Example¶

The following code snippet visually demonstrates the operation of the GIF algorithm. The code has been slightly modified from scikit-learn’s example of the original Isolation Forest algorithm.

[1]:

import numpy as np
from genif import GeneralizedIsolationForest
import matplotlib.pyplot as plt

We will generate some data first:

[2]:

rng = np.random.RandomState(42)

# Generate train data
X = 0.3 * rng.randn(100, 2)
X_train = np.r_[X + 2, X - 2]

# Generate some regular novel observations
X = 0.3 * rng.randn(20, 2)
X_test = np.r_[X + 2, X - 2]

# Generate some abnormal novel observations
X_outliers = rng.uniform(low=-4, high=4, size=(20, 2))

We can now define a function, which will fit classifiers with random parameters and plot prediction results into given matplotlib axes:

[3]:

def run(ax, prng):
    # Fit the model.
    clf = GeneralizedIsolationForest(k=prng.integers(5, 10),
                                     n_models=prng.integers(50, 100),
                                     sample_size=512,
                                     kernel="rbf", kernel_scaling=np.repeat(0.01, 1),
                                     sigma=0.01, seed=42)
    clf.fit(X_train)

    # Create mesh grid and find probability values for every point in the grid.
    xx, yy = np.meshgrid(np.linspace(-5, 5, 50), np.linspace(-5, 5, 50))
    Z = clf.predict(np.c_[xx.ravel(), yy.ravel()])
    Z = Z.reshape(xx.shape)

    # Create the accompanying plot.
    cf = ax.contourf(xx, yy, Z, cmap=plt.cm.Blues_r)
    plt.colorbar(cf, ax=ax)

    ax.scatter(X_train[:, 0], X_train[:, 1], s=20, c="w", edgecolor='k')
    ax.scatter(X_test[:, 0], X_test[:, 1], s=20, c="w", edgecolor='k')
    ax.scatter(X_outliers[:, 0], X_outliers[:, 1], c="w", s=20, edgecolor='k')

    ax.axis('tight')

    return clf

Let’s run the function like that, plotting the result of three different classifiers into a scatter plot:

[4]:

rng = np.random.default_rng(seed=42)
fig, axs = plt.subplots(1, 3, figsize=(12, 3), sharey=True)
clfs = [run(ax, rng) for ax in axs]
plt.show()

As you can see, “brighter” areas are associated with higher probability values indicating normal portions of the data space.
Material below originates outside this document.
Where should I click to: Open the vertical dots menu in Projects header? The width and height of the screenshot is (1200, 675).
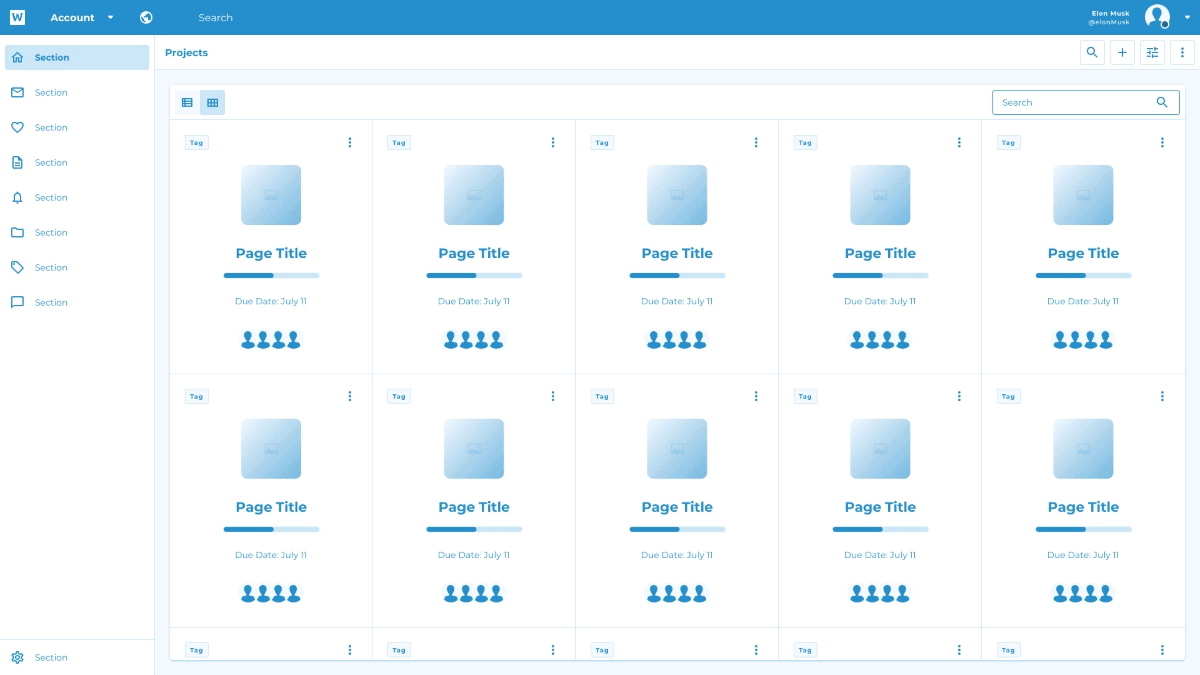click(x=1182, y=53)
Conversely, “darker” areas are associated with lower probability values, indicating anomalous data regions.

Binarization¶

From the given plots, we may now derive appropriate thresholds, which may be used to derive binary labels from the classifier. We will manually pick some “good” thresholds and demonstrate, how it affects the classification in the plot:

[5]:

def binarize(ax, clf, threshold):
    # Create mesh grid and find probability values for every point in the grid.
    xx, yy = np.meshgrid(np.linspace(-5, 5, 50), np.linspace(-5, 5, 50))
    bin_df = lambda prob: 1 if prob > threshold else -1
    Z = np.vectorize(bin_df)(clf.predict(np.c_[xx.ravel(), yy.ravel()]))
    Z = Z.reshape(xx.shape)

    # Create the accompanying plot.
    cf = ax.contourf(xx, yy, Z, cmap=plt.cm.viridis)
    plt.colorbar(cf, ax=ax)

    ax.scatter(X_train[:, 0], X_train[:, 1], s=1, c="w", edgecolor='k')
    ax.scatter(X_test[:, 0], X_test[:, 1], s=1, c="w", edgecolor='k')
    ax.scatter(X_outliers[:, 0], X_outliers[:, 1], c="w", s=1, edgecolor='k')

    ax.axis('tight')

[6]:

fig, axs = plt.subplots(1, 3, figsize=(12, 3), sharey=True)
thresholds = [0.175, 0.1275, 0.155]
plts = [binarize(ax, clf, t) for ax, clf, t in zip(axs, clfs, thresholds)]